Instructions to follow - Reproduce the stretch of data from the line containing "You are a GUI" through the line containing "point(123,756)". Swap "replies" for "comments" and keep everything else as it stands.

Data records -
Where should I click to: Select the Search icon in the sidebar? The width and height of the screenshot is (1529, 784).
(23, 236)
--
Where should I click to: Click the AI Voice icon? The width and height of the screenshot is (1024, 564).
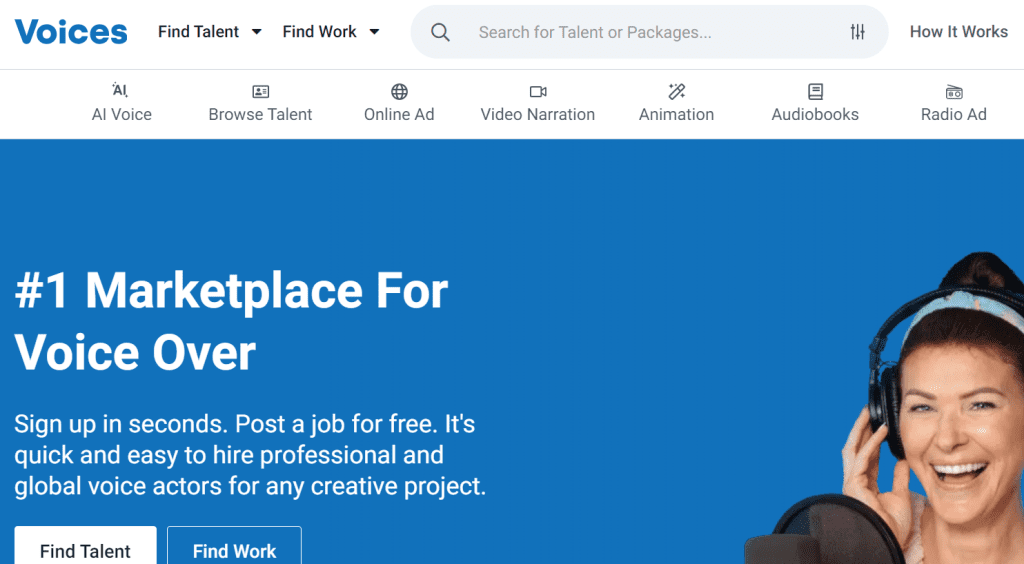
---
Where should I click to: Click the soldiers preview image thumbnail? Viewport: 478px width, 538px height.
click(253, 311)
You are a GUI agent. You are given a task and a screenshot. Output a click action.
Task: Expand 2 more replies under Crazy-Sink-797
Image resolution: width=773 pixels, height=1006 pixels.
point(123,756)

Task answer -
You are a GUI agent. You are given a task and a screenshot. Output a click action.
Task: Expand 2 more comments under Crazy-Sink-797
Image resolution: width=773 pixels, height=1006 pixels.
point(123,756)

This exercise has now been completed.